(Exercise): Write out every record below exactly, so that nothing differs from what is shown.

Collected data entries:
________________________
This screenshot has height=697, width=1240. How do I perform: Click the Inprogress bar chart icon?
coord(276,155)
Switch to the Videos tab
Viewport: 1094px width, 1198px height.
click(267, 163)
________________________
(Answer area):
This screenshot has height=697, width=1240. How do I perform: Click the Inprogress bar chart icon?
coord(276,155)
Switch to the Videos tab
Viewport: 1094px width, 1198px height.
click(267, 163)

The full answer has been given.